A real estate investor wants to purchase a rental property that generates an annuity payment of $3,000 per month. If the interest rate is 6 percent, how much should the investor invest today to receive the desired monthly payment for the next 10 years? Round your answer to the nearest whole dollar.(1 point)

- $180,225
- $350,650
- $270,220
- $250,125

To determine how much the investor should invest today to receive the desired monthly payment for the next 10 years, we can use the formula for the present value of an annuity:

PV = PMT * [1 - (1 + r)^(-n)] / r

where
PV = Present value
PMT = Annuity payment per month ($3,000)
r = Interest rate per month (6%/12 = 0.5% or 0.005)
n = Number of months (10 years * 12 months/year = 120 months)

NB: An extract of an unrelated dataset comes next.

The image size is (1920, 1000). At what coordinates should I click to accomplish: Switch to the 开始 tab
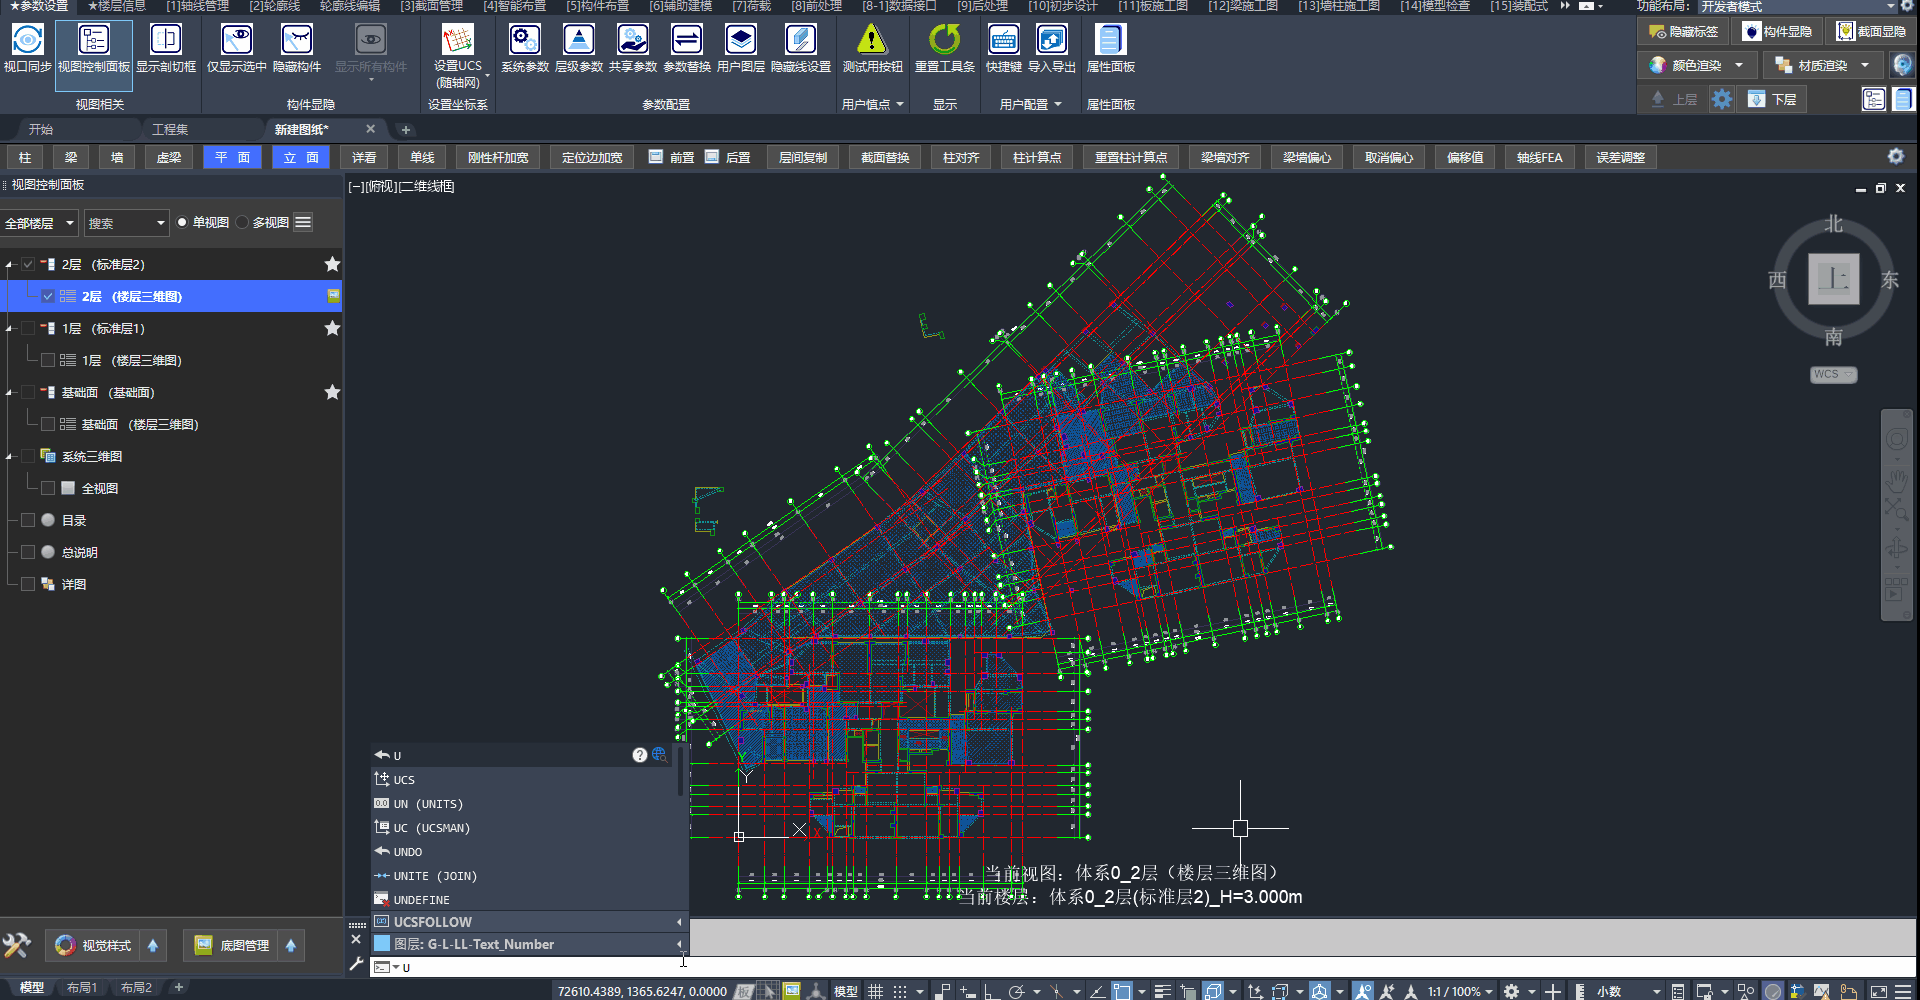41,129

Plugging in the values, we get:

PV = $3,000 * [1 - (1 + 0.005)^(-120)] / 0.005
PV = $3,000 * [1 - (1.005)^(-120)] / 0.005
PV = $3,000 * [1 - 0.464147] / 0.005
PV = $3,000 * 0.535853 / 0.005
PV = $320.56 / 0.005
PV = $64,112 expected investment now

Therefore, the investor should invest approximately $64,112 now to receive the desired monthly payment for the next 10 years. Since this option is not listed in the choices provided, none of the given options are correct.